In other words, we are not to oversleep. Know how much sleep you need, get it and do not overindulge yourself. Furthermore, this kind of sleep comes with diligent and satisfying work during the day (Ps. 127:2), with living orderly, disciplined, and scheduled lives (Eccl. 5:12), and with believing God’s promises concerning sleep (Ps. 121:4—while you are asleep, God will not be asleep), and God keeps on blessing you
while you are asleep (Ps. 127:4). (645)
Sober Use of Labor:
Hard, meaningful work in a calling is good for a person’s mental, spiritual, physical and emotional health....Meaningful work in a calling is virtuous; and idleness and laziness are contemptuous. (645)
But, if work is to be godly and life-enhancing, it must be sober, i.e., it must be within the confines of our gifts and limitations and moderated with rest. Workaholics are sinning against God. This is especially true when this excessive work is motivated by the excessive craving for wealth without moderation. (646)
Sober Use of Recreation:
Recreations, vacations and play are important aspects of life and are pleasing to God, when used soberly, according to His Word and for His glory. (646)
A kind and charitable attitude toward others is required of us by the Sixth Commandment because an unkind, uncharitable, unloving, bitter attitude toward others will sooner or later have a harmful effect on ourselves and on others—physically and spiritually. (648)
The essence of love is self-giving—the giving of itself for the welfare and happiness of another person. Love delights in its object, which prevents us from injuring those we love. Therefore love seeks to do all that the law of God requires of us, because it requires nothing that is not conducive to the best interests of others (13:9). (648)

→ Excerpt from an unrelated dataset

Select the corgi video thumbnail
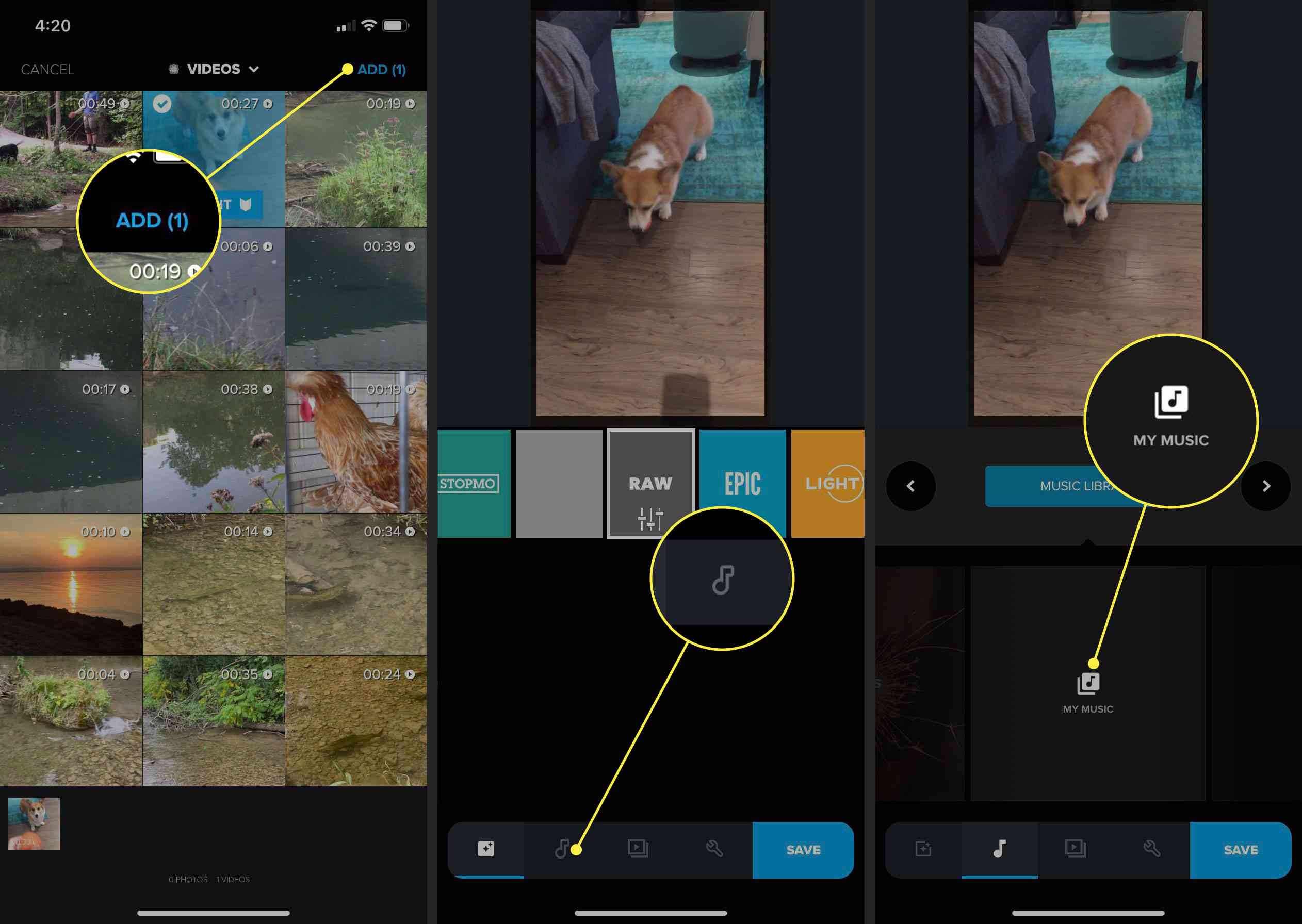 tap(35, 820)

Showing compassion to people in need or misery enhances life....Jehovah of the Old
Testament is a God of compassion: “Just as a father has compassion on his children, so the Lord has compassion on those who fear Him” (Ps. 103:13–14). Because Israel was the covenant people of God, they were to reflect God-like compassion in their daily relationships: “If there is a poor man with you, one of your brothers, in any of your towns in your land which the Lord your God is giving you, you shall not harden your heart, nor close your hand from your poor brother;
but you shall freely open your hand to him, and shall generously lend him sufficient for his need in whatever he lacks” (Deut. 15:7–8). (649)
As Jehovah incarnate, Jesus’ life was characterized by compassion: “When Jesus went ashore, He saw a great multitude, and He felt compassion for them because they were like sheep without a shepherd; and He began to teach them many things” (Mark 6:34). Jesus also taught His disciples that Christ-like compassion should
be extended to everybody. (649)
The Greek word for showing compassion is an interesting one. It is based on the Greek noun meaning “the upper viscera, lungs, heart and liver.” It denotes therefore “warm and tender affections and emotions.” (649)

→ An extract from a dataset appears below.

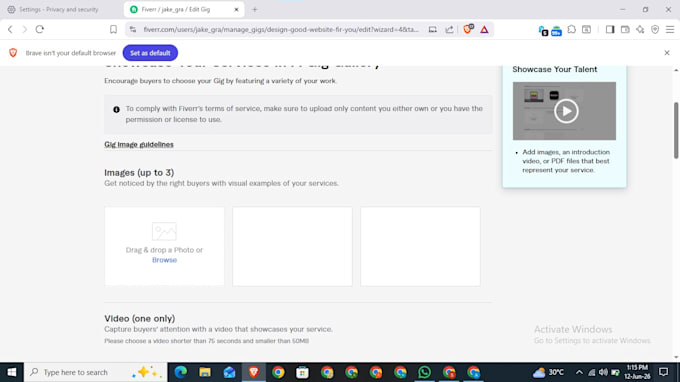Click Browse to upload a photo
This screenshot has width=680, height=382.
tap(164, 260)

What was it in people that drew out compassion from Jesus for them? Whether they were distressed, harassed, downcast, leaderless and shepherdless (Matt. 9:36); sick (Matt. 14:14); hungry and ignorant (Matt. 15:32); blind (Matt. 20:34); leprous (Mark 1:41); demon possessed (Mark 9:22); in debt (Matt. 18:27); grieving
(Luke 7:13); bankrupt, sorrowful, guilt-ridden, self-abused (Luke 15:20); or lacking in material needs (1 John 3:17), Jesus had compassion on them.

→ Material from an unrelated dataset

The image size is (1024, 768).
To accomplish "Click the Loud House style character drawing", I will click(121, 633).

Therefore, we can draw two conclusions: (1) It was human suffering caused by human sin that drew out Jesus’ compassion; (2) His compassion moved him to action—to do what He could to relieve their need. Feeling without action is not compassion (James 2:14–17; Amos 1:11).
So then, compassion is rooted in: a proper view of sin; a genuine concern for the welfare and destiny of people; a desire to be one with Christ in compassion, to be more conformed to His image; a self-less, self-denying, neighbor-loving, servant-spirit; and a desire to see God glorified in the salvation of sinners (2 Cor. 5:17–20). (650)
Meekness, Gentleness, Kindness:
Meekness is life-enhancing.
"[T]o be meek is to be as tender as a mole and as soft as silk, so that it is a delight to have dealings with such a person. It is to have a quiet and dispassionate disposition, and to manifest this by the enduring of wrong, by maintaining a
consistently tender disposition, by forgiving wrongdoing as if it had not been committed, and by rendering good for evil—all this so that everyone may be convinced of their wrongdoing and cease doing wrong against us. A meek person
is as a smooth beach upon which tempestuous waves break and then gently flow away, interacting, so to speak, in a playful manner with it. "17. Wilhelmus á Brakel, The Christian’s Reasonable Service, 4 vols., trans. by Bartel Elshout (Ligonier, PA: Soli Deo Gloria Publications, 1993), 3:203. (651)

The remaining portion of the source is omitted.